どうも見る限りで、アザゼルのルシフェルに対する考え方は上司と部下と言うよりも、信奉者に近い。
つまり、ルシフェルが人間界を裏切れと言えば、まず問答無用でアザゼルはこちらに牙をむく、とも言える。
主体性が全くアザゼルにはないのだ。
扱いを一歩間違えると厄介になる爆弾そのものだと、美樹には思えた。
赤城の秘書が駆け込んできたのは、その時だ。赤城に秘書が耳打ちすると、赤城が一つ頷いて、それで秘書は下がった。
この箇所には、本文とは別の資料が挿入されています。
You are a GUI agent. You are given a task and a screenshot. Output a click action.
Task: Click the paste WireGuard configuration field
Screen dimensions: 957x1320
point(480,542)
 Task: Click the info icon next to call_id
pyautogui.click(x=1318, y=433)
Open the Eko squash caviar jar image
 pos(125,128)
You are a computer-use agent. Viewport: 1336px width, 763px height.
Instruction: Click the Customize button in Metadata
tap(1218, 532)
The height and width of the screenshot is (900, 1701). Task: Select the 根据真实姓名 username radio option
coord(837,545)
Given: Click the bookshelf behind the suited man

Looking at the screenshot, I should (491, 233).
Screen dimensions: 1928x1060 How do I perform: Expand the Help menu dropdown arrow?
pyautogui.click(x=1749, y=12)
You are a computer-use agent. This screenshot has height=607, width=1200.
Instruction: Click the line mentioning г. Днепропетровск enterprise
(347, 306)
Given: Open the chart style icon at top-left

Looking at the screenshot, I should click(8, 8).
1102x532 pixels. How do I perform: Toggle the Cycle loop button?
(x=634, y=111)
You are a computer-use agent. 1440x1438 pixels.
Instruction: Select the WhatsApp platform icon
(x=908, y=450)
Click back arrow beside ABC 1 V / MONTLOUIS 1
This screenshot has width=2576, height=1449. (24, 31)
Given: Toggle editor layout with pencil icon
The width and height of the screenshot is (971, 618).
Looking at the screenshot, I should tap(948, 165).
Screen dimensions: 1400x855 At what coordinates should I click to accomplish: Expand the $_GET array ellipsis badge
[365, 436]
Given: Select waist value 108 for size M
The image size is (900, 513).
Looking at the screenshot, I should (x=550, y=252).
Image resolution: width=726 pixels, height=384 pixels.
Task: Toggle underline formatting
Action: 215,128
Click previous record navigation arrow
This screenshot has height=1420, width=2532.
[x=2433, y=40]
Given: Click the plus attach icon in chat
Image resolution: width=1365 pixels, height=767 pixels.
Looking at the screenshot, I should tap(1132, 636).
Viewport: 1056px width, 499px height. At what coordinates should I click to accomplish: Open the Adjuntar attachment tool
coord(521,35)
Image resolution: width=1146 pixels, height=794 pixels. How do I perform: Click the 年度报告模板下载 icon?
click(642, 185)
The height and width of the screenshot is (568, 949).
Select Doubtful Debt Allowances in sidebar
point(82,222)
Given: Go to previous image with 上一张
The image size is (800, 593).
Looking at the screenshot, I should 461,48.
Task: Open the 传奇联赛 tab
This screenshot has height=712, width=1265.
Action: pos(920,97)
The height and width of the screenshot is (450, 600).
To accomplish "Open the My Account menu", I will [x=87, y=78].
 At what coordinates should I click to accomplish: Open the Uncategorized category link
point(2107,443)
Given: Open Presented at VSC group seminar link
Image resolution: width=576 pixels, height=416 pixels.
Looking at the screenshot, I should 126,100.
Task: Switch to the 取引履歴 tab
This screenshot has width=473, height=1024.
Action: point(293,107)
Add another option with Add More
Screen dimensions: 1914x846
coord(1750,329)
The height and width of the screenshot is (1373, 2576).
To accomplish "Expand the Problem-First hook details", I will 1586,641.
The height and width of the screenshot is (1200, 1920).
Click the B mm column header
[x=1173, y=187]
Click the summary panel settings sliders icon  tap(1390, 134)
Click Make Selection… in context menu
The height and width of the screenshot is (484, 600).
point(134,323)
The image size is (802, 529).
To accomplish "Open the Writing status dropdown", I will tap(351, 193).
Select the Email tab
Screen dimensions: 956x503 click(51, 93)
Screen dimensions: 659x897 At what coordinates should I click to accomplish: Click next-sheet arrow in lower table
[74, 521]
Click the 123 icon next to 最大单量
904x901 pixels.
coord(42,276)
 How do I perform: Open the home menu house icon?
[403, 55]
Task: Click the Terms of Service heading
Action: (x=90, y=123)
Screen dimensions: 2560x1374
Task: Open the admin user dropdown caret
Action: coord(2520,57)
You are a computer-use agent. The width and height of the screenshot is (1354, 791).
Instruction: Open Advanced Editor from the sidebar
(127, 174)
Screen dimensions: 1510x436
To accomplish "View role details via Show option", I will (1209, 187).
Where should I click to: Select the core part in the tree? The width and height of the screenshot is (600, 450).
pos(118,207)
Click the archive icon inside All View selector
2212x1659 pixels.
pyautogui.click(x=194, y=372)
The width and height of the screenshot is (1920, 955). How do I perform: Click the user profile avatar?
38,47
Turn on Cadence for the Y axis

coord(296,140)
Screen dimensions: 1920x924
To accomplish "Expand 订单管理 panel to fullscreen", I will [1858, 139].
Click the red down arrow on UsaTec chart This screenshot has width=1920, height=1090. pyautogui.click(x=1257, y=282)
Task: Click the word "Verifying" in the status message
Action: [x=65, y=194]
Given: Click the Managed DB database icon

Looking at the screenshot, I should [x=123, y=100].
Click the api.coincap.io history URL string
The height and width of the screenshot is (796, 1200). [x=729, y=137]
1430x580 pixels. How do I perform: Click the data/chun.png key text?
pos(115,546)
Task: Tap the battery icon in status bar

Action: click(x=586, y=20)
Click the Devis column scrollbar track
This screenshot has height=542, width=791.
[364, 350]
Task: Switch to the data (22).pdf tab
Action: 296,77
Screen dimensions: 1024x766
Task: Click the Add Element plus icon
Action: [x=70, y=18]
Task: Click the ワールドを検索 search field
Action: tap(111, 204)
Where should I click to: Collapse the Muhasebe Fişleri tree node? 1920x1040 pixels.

「どうやら、お前の言ったことは本当らしいな。うちの複数の支部で同様の事象が起こった。ルシフェルという天使も、アメリカ第三支部が保護した。それに、お前さんの言っていることとだいたい同じ事を言ったそうだ」
「そうか。ルシフェル殿はアメリカか。確か、ここからはだいぶ遠いと聞くが」
「ざっと飛行機で半日だな」
「なるほど、だいぶ遠いな」
はぁと、アザゼルが一つため息を吐いた。
「聞いておきたいのは、こんなところか?」
「ああ。今のところはこんなものだ。お前の処遇については、今日中に話して結論を出す。少し待っていてくれ」
「分かった。良い方向になると期待している」
アザゼルがそう言うと、赤城は警備班を置いて牢屋を出ることにした。
美樹も、それに続く。
「ああ、そこの女。名前、聞いておかなかったな」
去り際に、アザゼルが言った。
相変わらず、淡々としていた。
「美樹。地生美樹よ」
振り向かずに、美樹は言った。
「美樹、か。そうか。覚えておこう」
何故、アザゼルはそんなことを聞いたのだろう。
それがよく、分からなかった。
何処か不思議な男だ。
そう思うには、十分だった。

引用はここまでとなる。